- _WHAT NEEDS TO BE DONE_:
For this exercise, reproduce only the lines from the one holding "You are a GUI" through the final line of the data below, exactly, and omit pictures.
[INPUT DATA — start]
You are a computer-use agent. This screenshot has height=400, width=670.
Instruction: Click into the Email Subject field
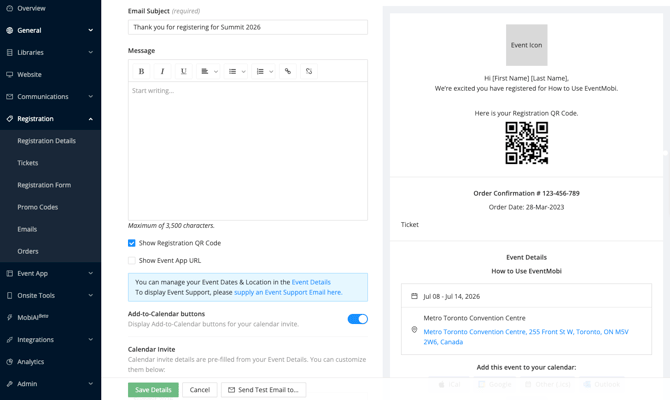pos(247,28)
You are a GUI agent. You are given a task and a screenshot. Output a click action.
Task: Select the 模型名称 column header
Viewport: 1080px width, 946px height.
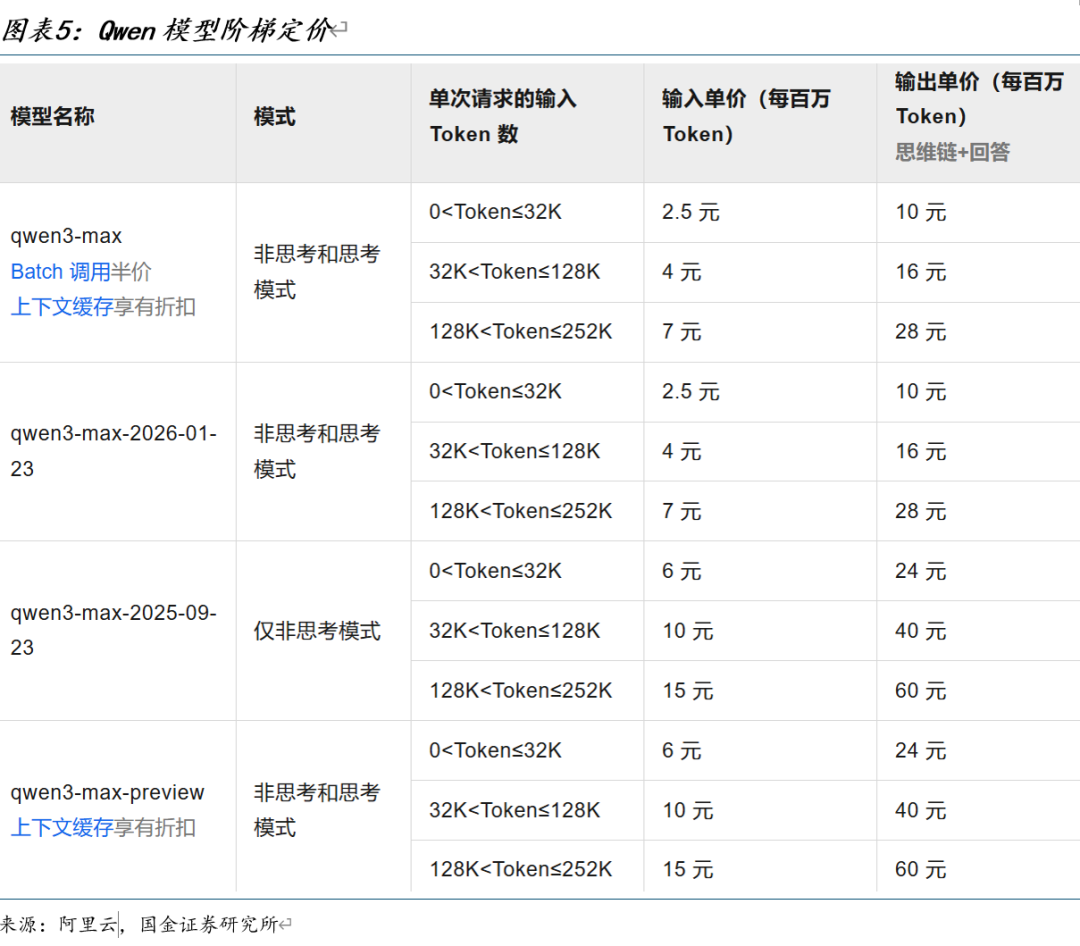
[INPUT DATA — finish]
- _OUTPUT OF THE EXERCISE_:
You are a GUI agent. You are given a task and a screenshot. Output a click action.
Task: Select the 模型名称 column header
Viewport: 1080px width, 946px height.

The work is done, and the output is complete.